Recording methods (auto-called by @prompt; available for custom integrations):

Method Description
record_assembly(assembled, prompt_name, model) Record how the prompt was assembled
record_execution(trace, output, latency_ms) Record LLM output and latency
record_context(trace, provider_name, chars, time) Record a context provider contribution
record_guard(trace, guard_name, passed) Record guard pass/fail

PromptObserver

PromptObserver is the production telemetry bridge.
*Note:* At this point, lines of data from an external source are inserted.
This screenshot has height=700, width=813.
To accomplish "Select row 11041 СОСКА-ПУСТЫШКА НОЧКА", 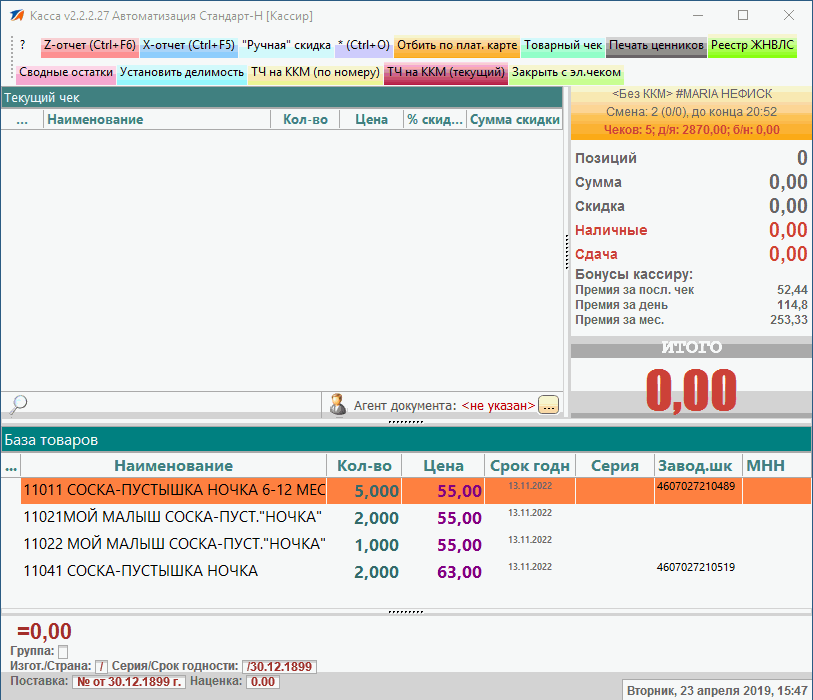I will (140, 571).
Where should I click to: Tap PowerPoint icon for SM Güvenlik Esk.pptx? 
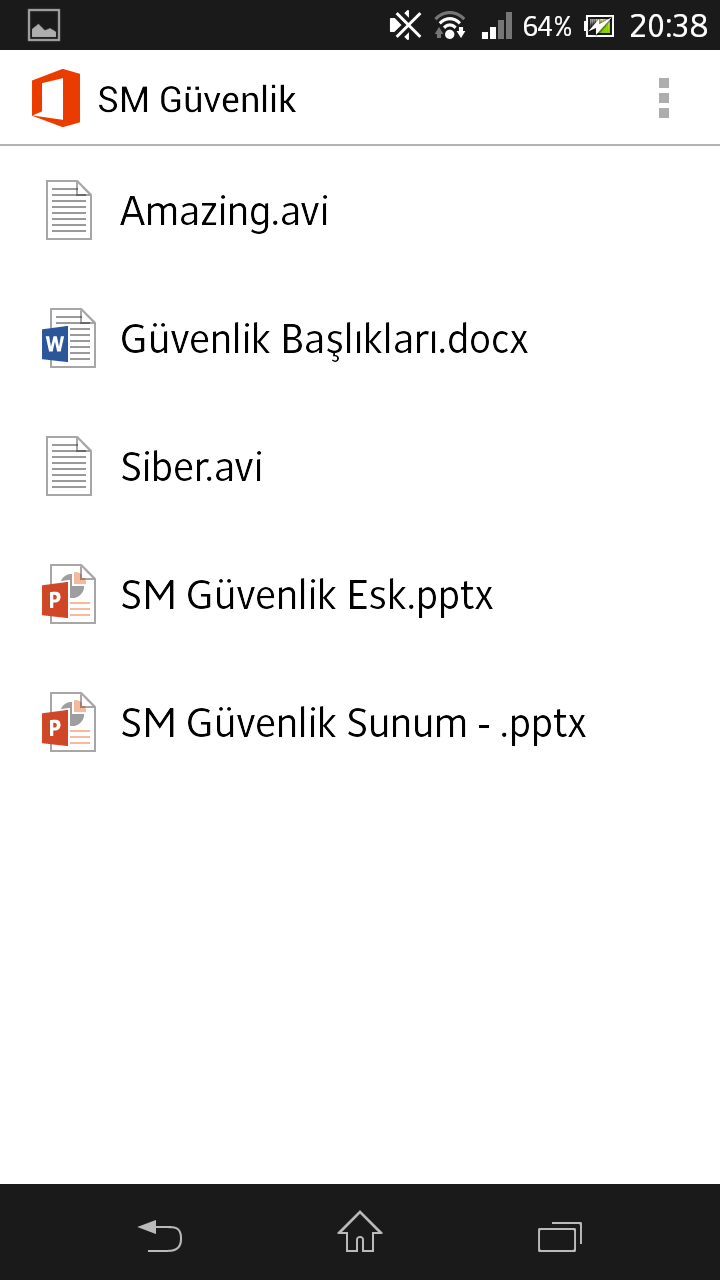(x=69, y=594)
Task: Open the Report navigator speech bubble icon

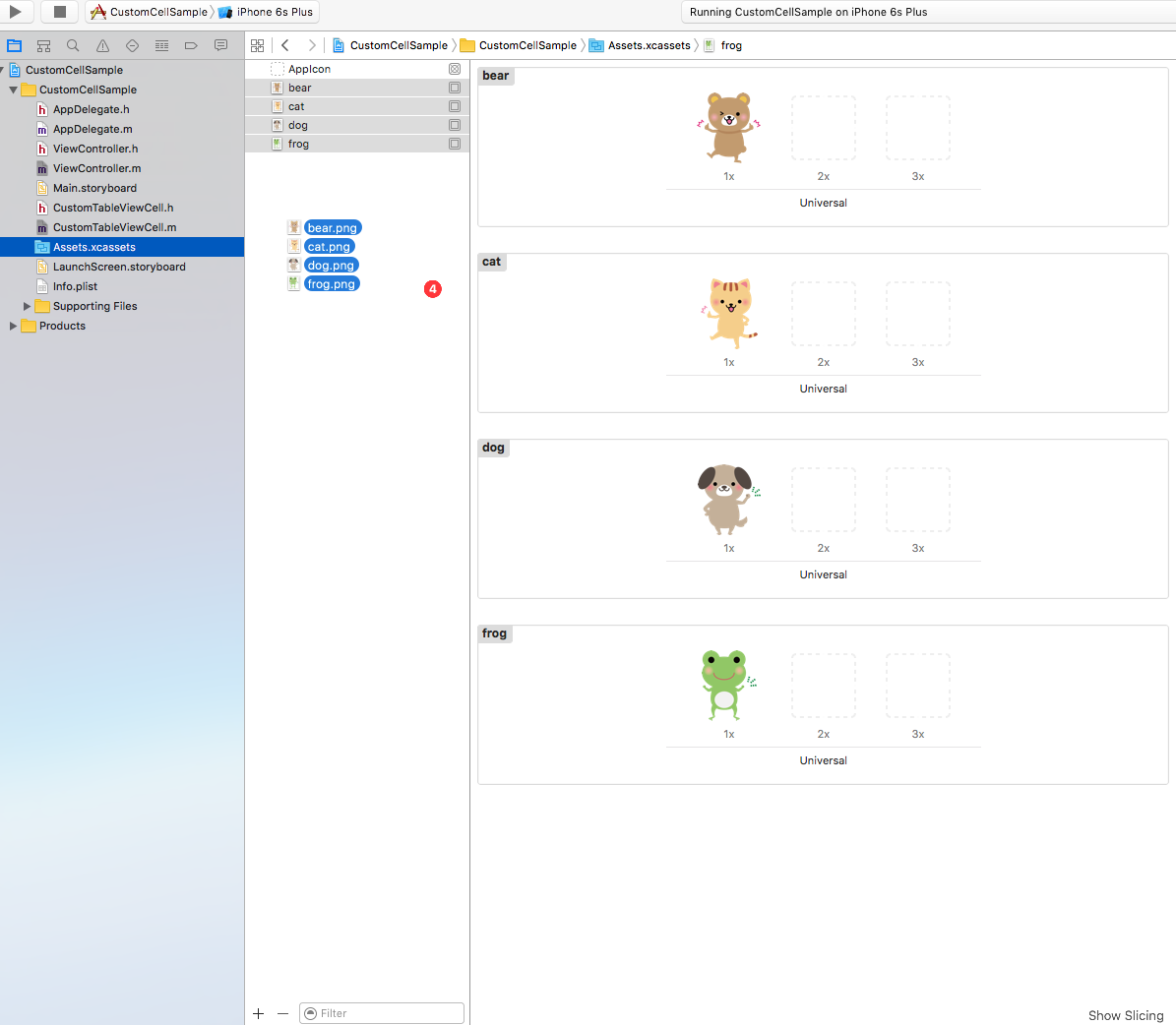Action: point(220,44)
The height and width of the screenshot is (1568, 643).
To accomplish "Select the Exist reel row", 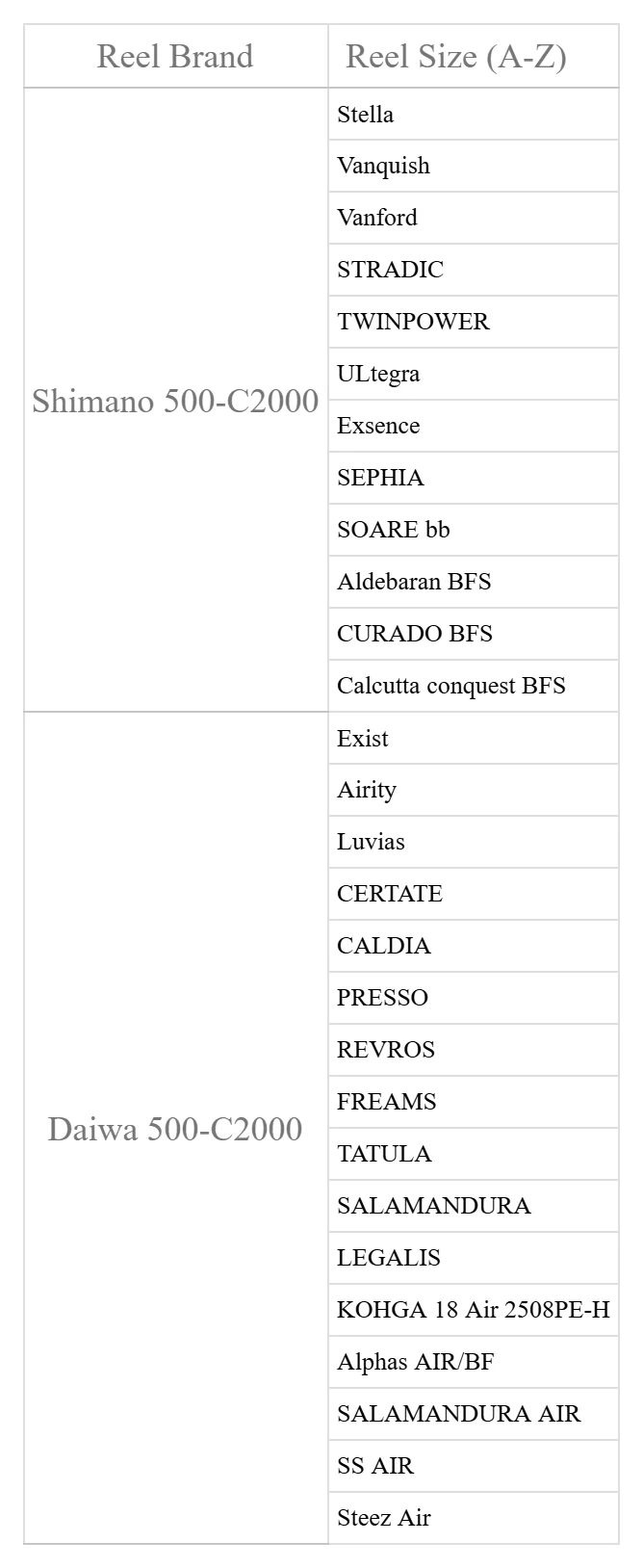I will (x=473, y=738).
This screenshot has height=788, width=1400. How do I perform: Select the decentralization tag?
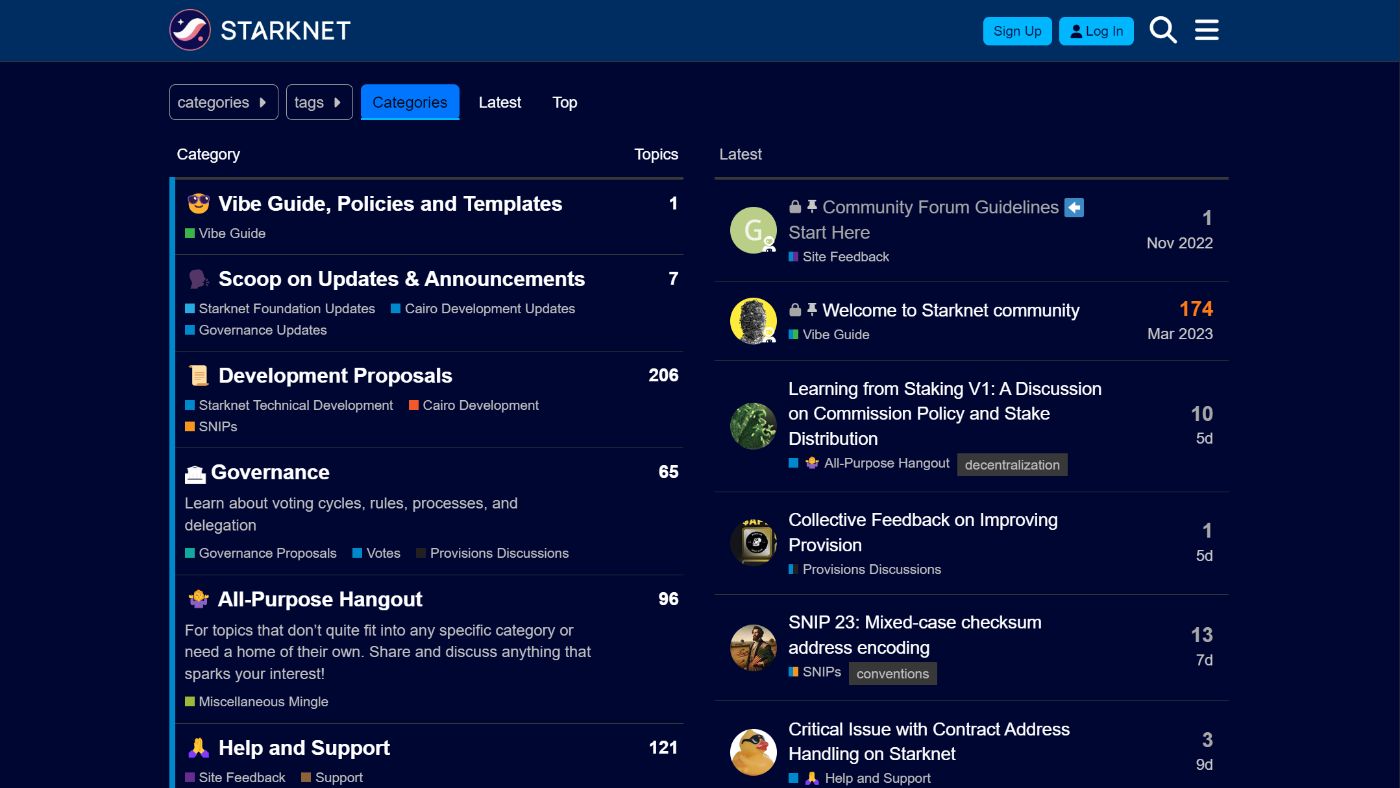tap(1012, 465)
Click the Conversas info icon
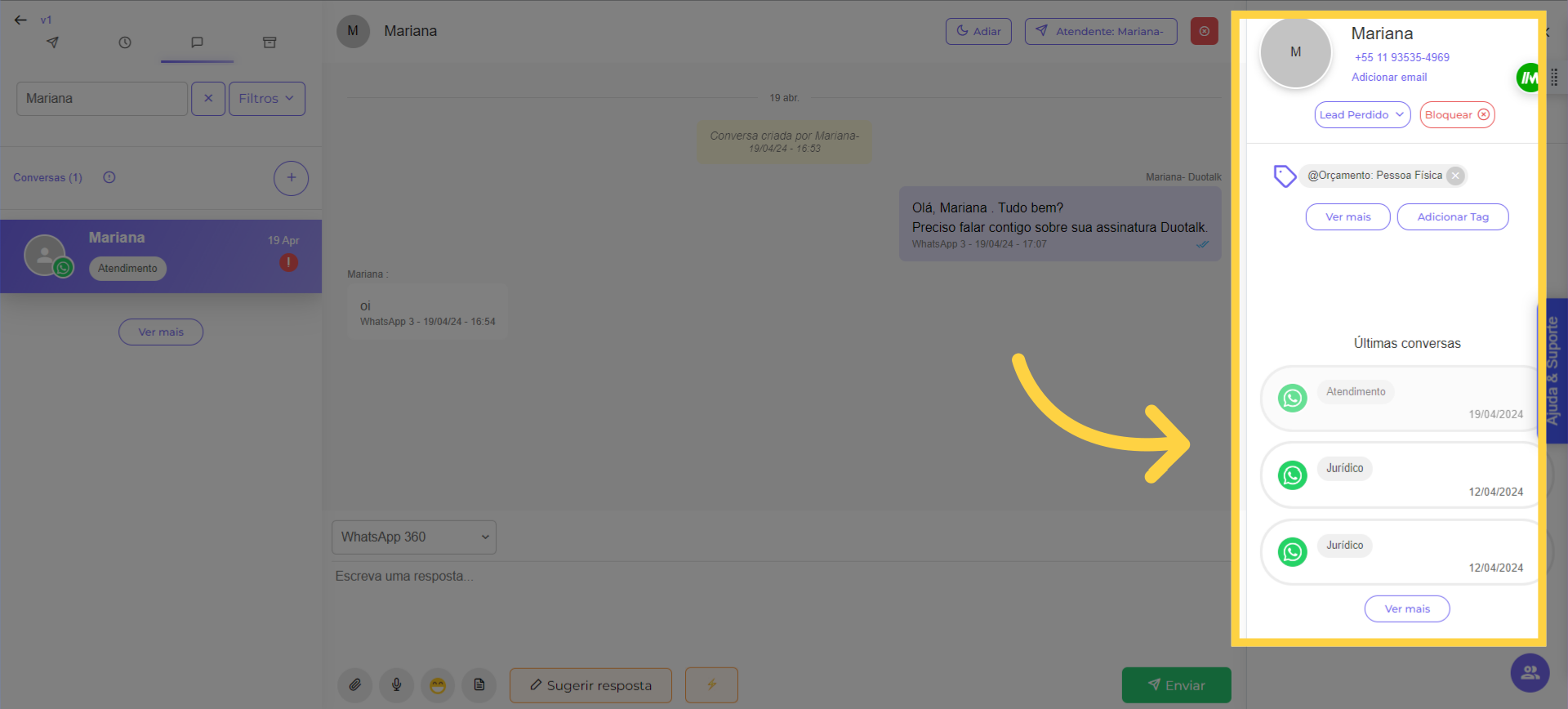Viewport: 1568px width, 709px height. tap(109, 177)

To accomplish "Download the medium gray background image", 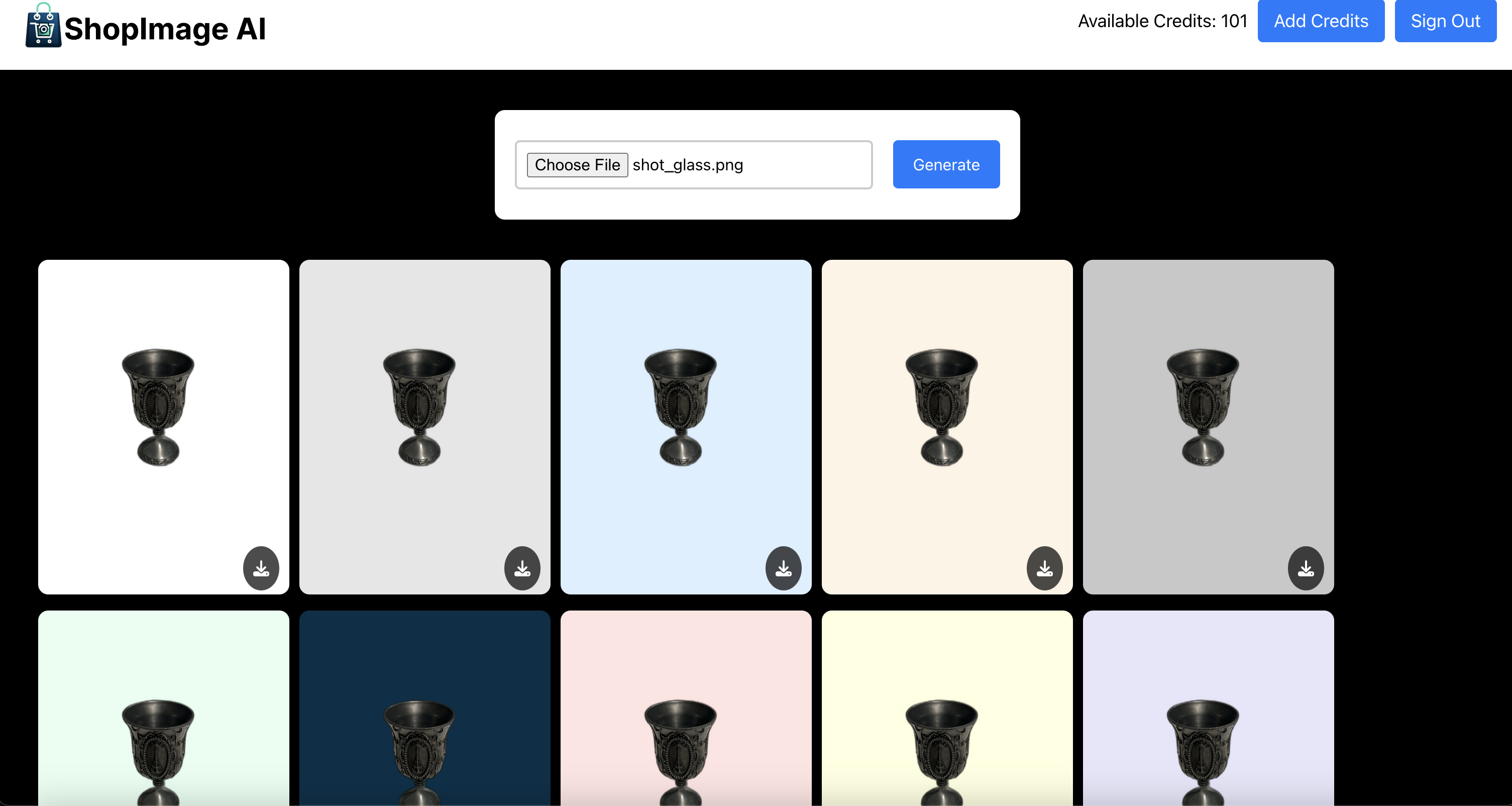I will point(1306,568).
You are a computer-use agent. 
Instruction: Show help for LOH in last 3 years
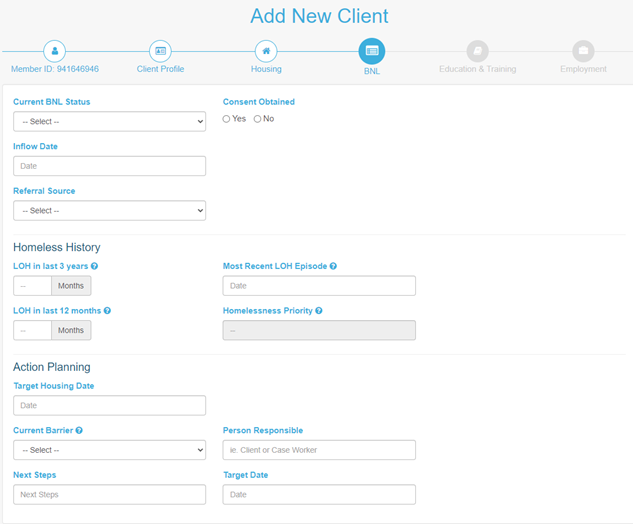[95, 267]
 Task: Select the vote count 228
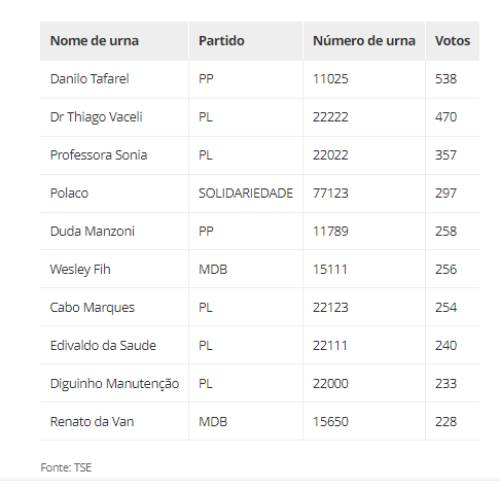pos(446,422)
It wraps the ObservabilityCollector and emits structured events for prompt lifecycle stages.

Setup

from promptise.prompts.observe import PromptObserver
from promptise.observability import ObservabilityCollector

collector = ObservabilityCollector()
observer = PromptObserver(collector)

Attach to prompts via the observer parameter or observe=True:

@prompt(model="openai:gpt-5-mini", observer=observer)
async def analyze(text: str) -> str:
    """Analyze: {text}"""

Events Recorded

Method Event Data
record_start(prompt_name, model, input_text) PROMPT_START prompt name, model, input length
record_end(prompt_name, model, latency_ms, output_length) PROMPT_END prompt name, model, latency, output length
record_error(prompt_name, error) PROMPT_ERROR prompt name, error type, error message
record_guard_block(prompt_name, guard_name, reason) PROMPT_GUARD_BLOCK prompt name, guard name, reason
record_context(prompt_name, provider_name, chars_injected) PROMPT_CONTEXT prompt name, provider, chars injected

Observer API

Method Description
record_start(prompt_name, model, input_text) Record prompt execution start
record_end(prompt_name, model, latency_ms, output_length) Record prompt execution end
record_error(prompt_name, error) Record prompt execution error
record_guard_block(prompt_name, guard_name, reason) Record a guard blocking execution
record_context(prompt_name, provider_name, chars_injected) Record context provider execution

Inspector for debugging, Observer for production

Use PromptInspector during development to understand exactly how your prompts are assembled. Use PromptObserver in production to feed metrics into your monitoring pipeline. They serve different purposes and can run simultaneously.

Inspector stores traces in memory

The inspector keeps all traces in memory. Call inspector.clear() periodically in long-running processes to avoid unbounded memory growth.